The decision is undoubtedly the right one, because a city's infrastructure - in this case lines, transformer stations, grid nodes and stations - has no place in the hands of private corporations and their pursuit of profit. Even fewer people saw it that way in the mid-1990s: At that time, Berlin sold its majority stake in the municipal electricity supplier Bewag to an industrial consortium which, after several resales, was absorbed into the Vattenfall Group. So a mistake of the past is being repaired.
It also puts an end to the years-long dispute over the award of the necessary concession, which is a condition for operating the electricity grid. Vattenfall's concession expired in 2014. The company had fought against the award procedure in court and thus thwarted its competitor, the Landesbetrieb Berlin Energie. Now the latter will get its chance. Vattenfall will receive 2.14 billion euros.

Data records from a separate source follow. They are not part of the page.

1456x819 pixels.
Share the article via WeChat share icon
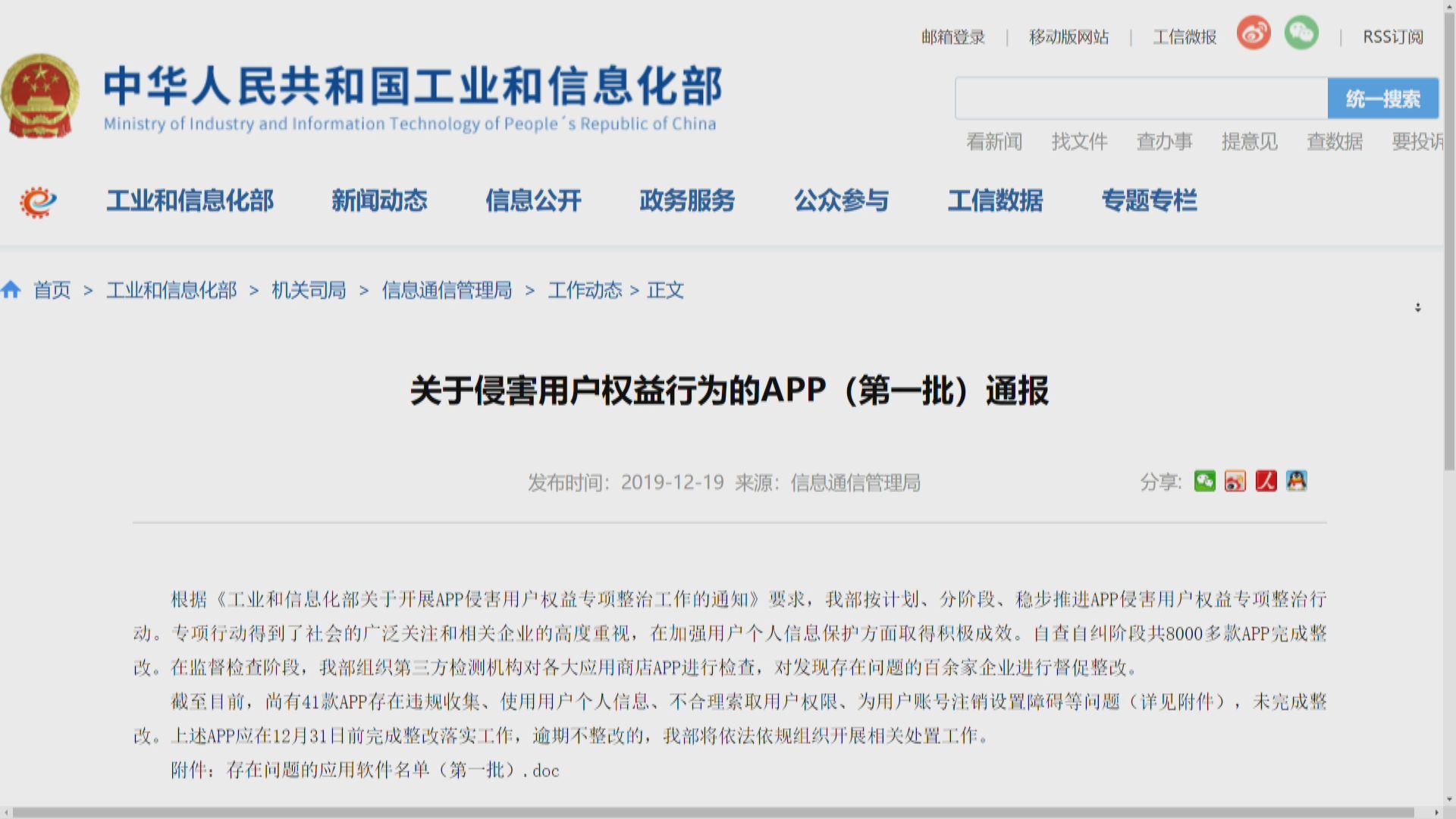[1205, 481]
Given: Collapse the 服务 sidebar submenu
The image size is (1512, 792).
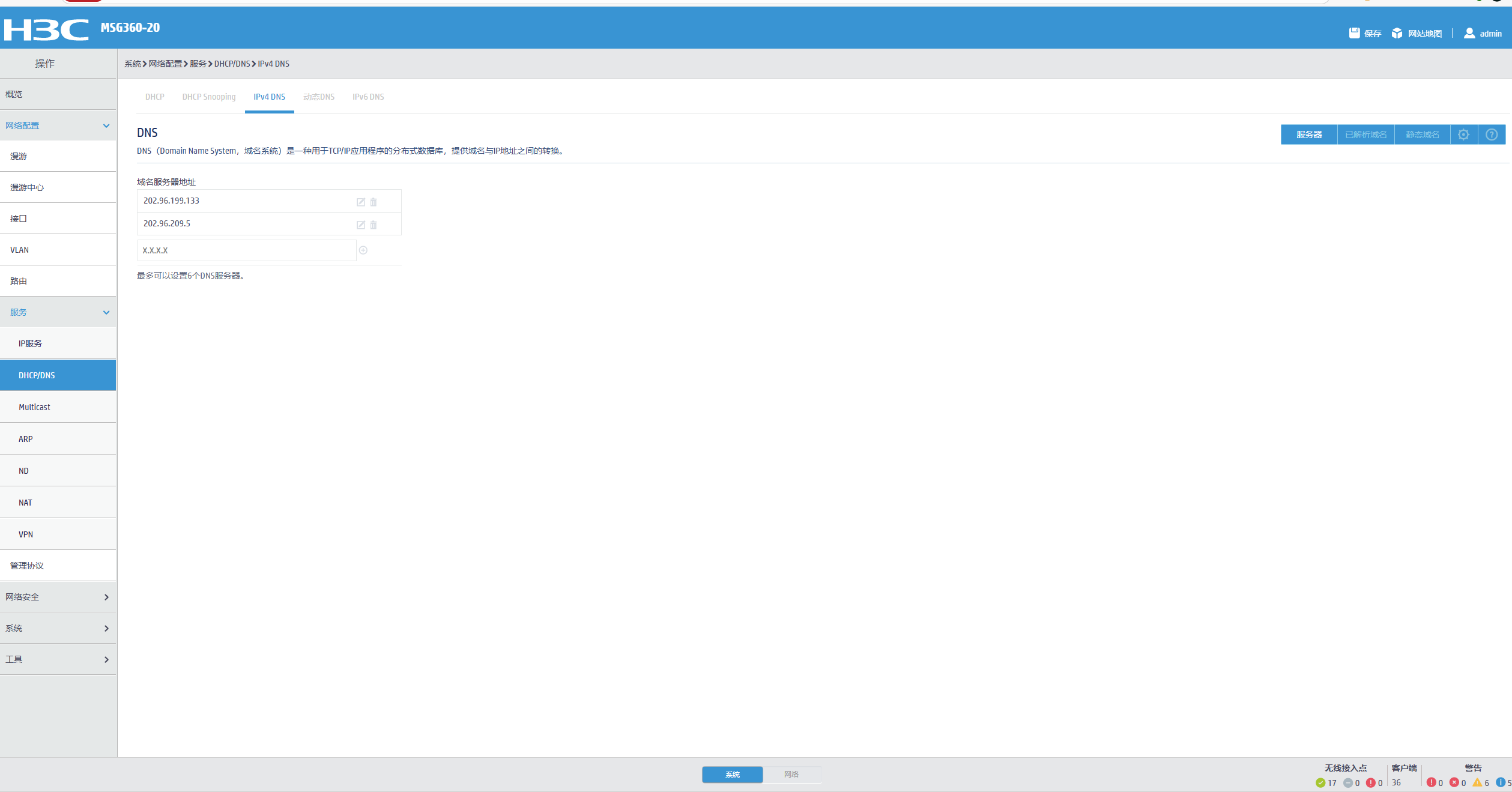Looking at the screenshot, I should point(106,312).
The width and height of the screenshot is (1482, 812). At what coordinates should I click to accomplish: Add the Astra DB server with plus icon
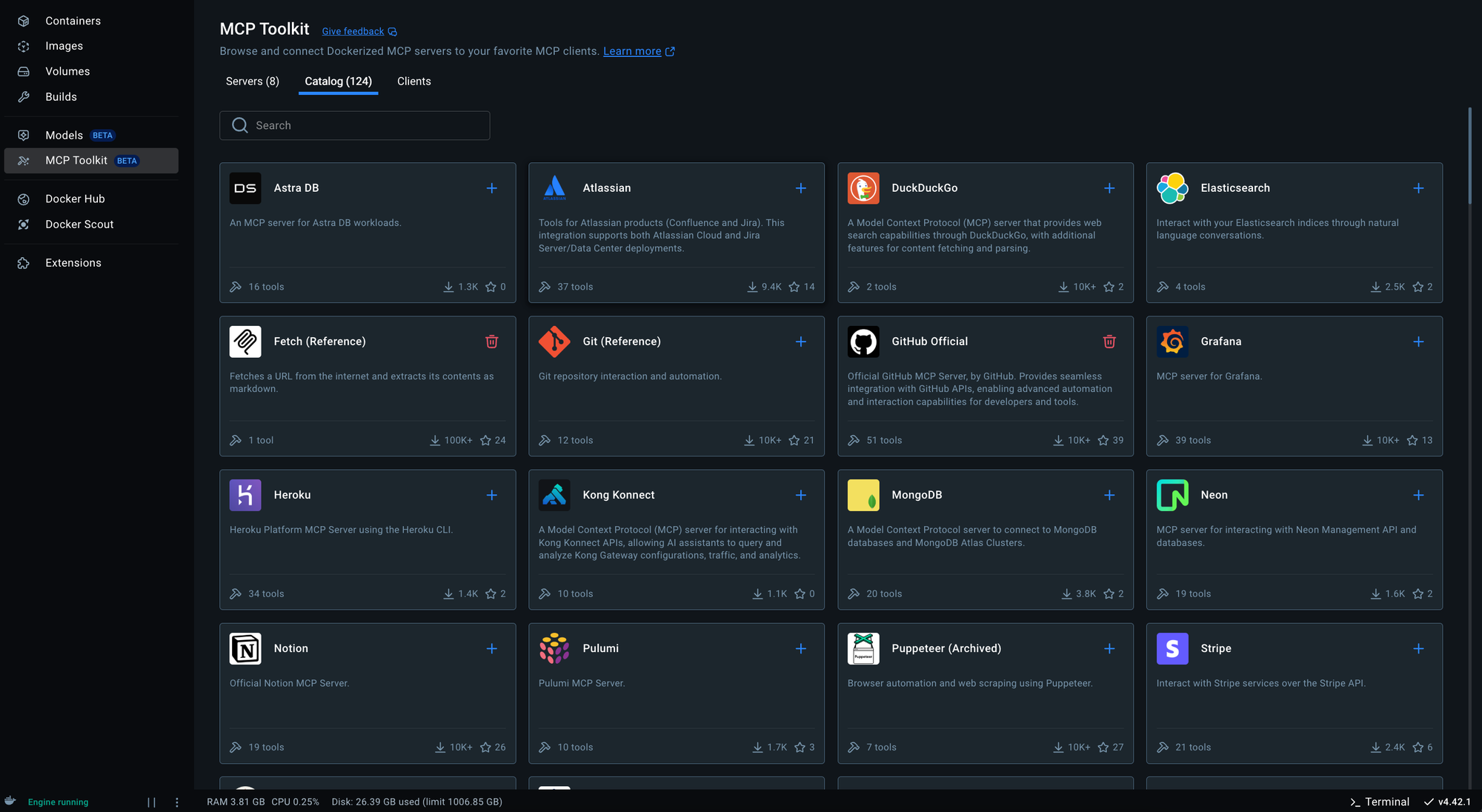click(x=491, y=188)
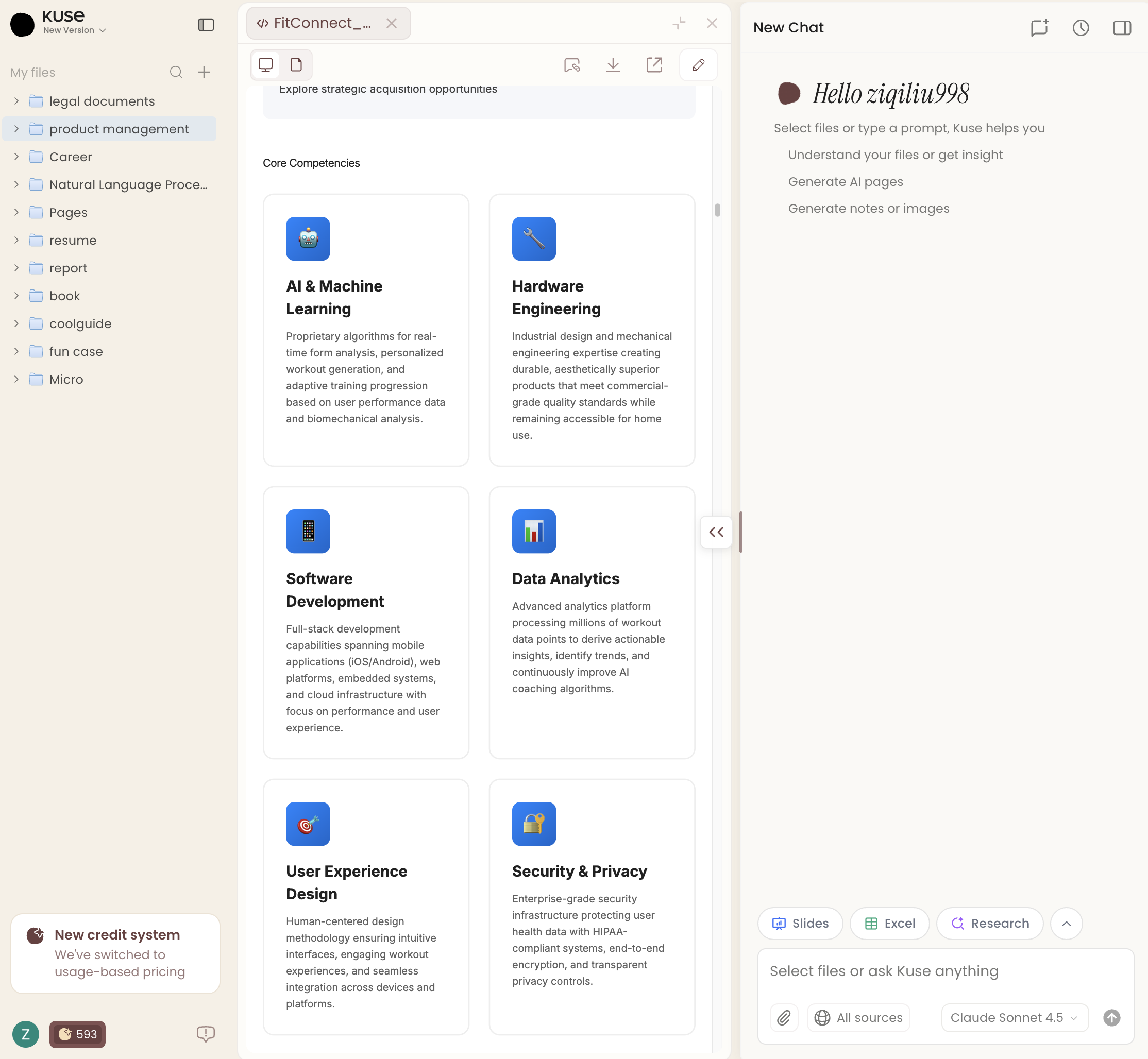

The sum is not to burden the state budget, but is to be financed through loans, which will then be repaid from the profits of the grid operation - about 100 million euros per year. Incidentally, the petition for a referendum on expropriating Deutsche Wohnen & Co also wants to use the same model to pay the compensation for the housing companies. The fact that the Senate has shown that this is possible in the case of the electricity grid should give the initiative a boost.
One controversial question remains: Will the Bürger Energie Berlin cooperative also be involved in the operation of the electricity grid in the future? The red-red-green coalition agreement had committed to cooperative participation. And the goal is still right: it is no longer just about the duality of state or market; a democratic society today must involve citizens and thus also customers in public companies.